Data for analysis START

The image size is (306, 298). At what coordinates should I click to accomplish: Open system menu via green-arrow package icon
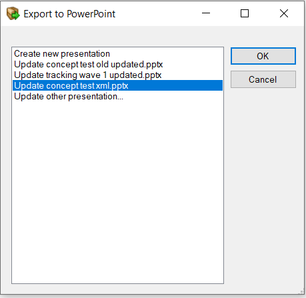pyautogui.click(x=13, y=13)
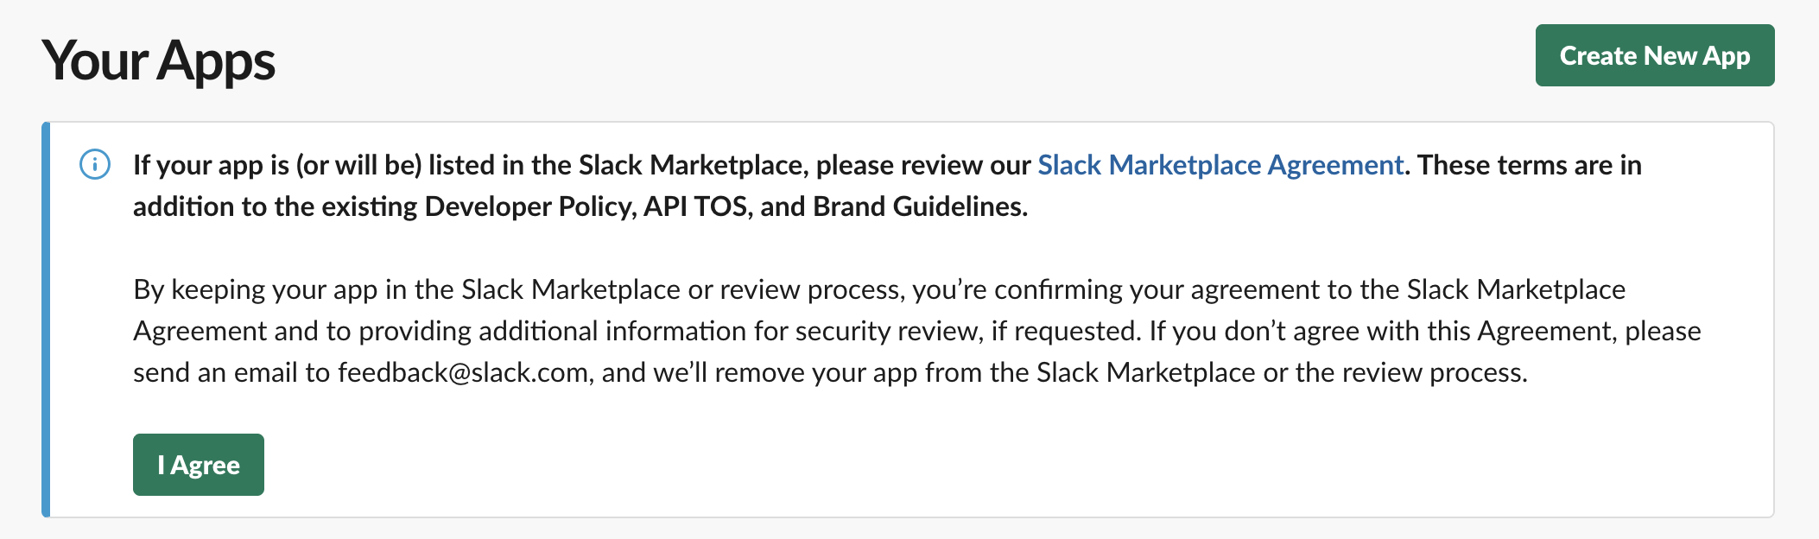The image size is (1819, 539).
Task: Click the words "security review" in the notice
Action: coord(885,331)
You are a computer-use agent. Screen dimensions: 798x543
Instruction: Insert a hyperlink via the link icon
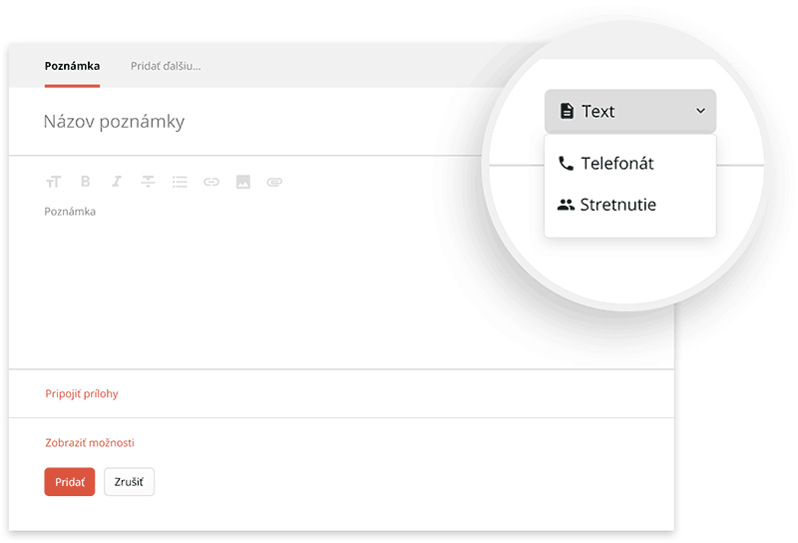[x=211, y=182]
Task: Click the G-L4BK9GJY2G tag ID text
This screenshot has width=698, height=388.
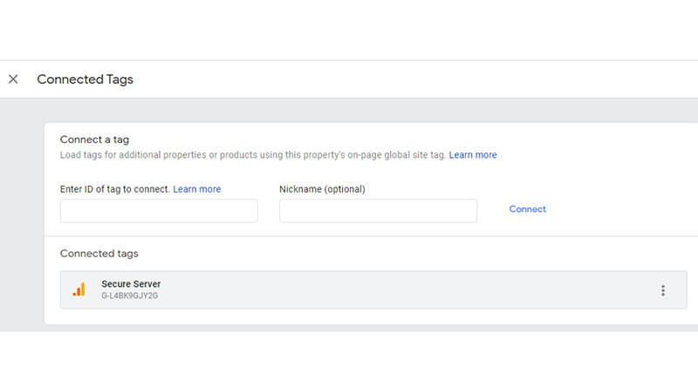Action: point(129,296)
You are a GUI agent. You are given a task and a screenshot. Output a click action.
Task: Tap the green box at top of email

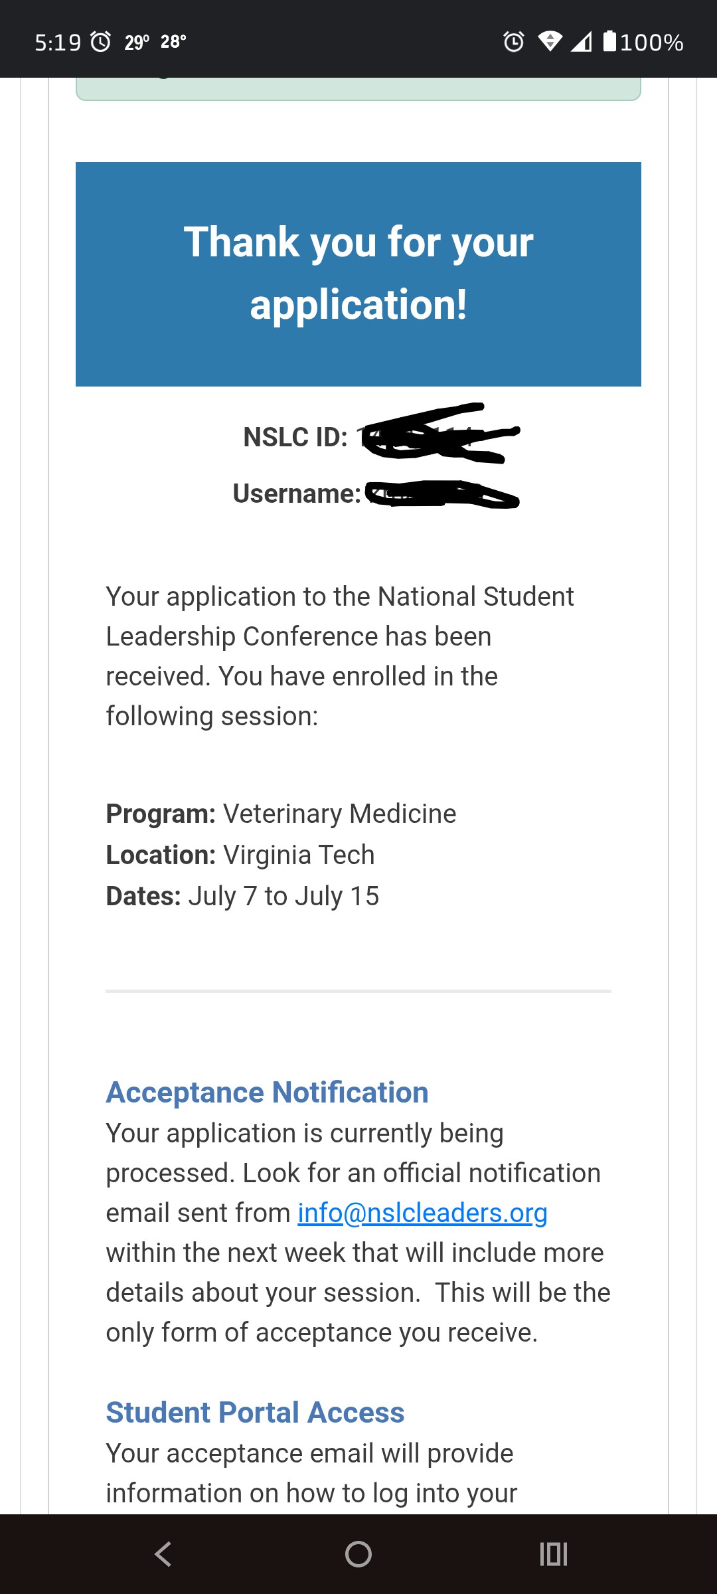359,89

Data for analysis END

**What to work on**
List the lines of the records where "agent" occurs.

**Answer space**
You are a computer-use agent. Screen dimensions: 798x543
You are a GUI agent. You are given a task and a screenshot. Output a click action.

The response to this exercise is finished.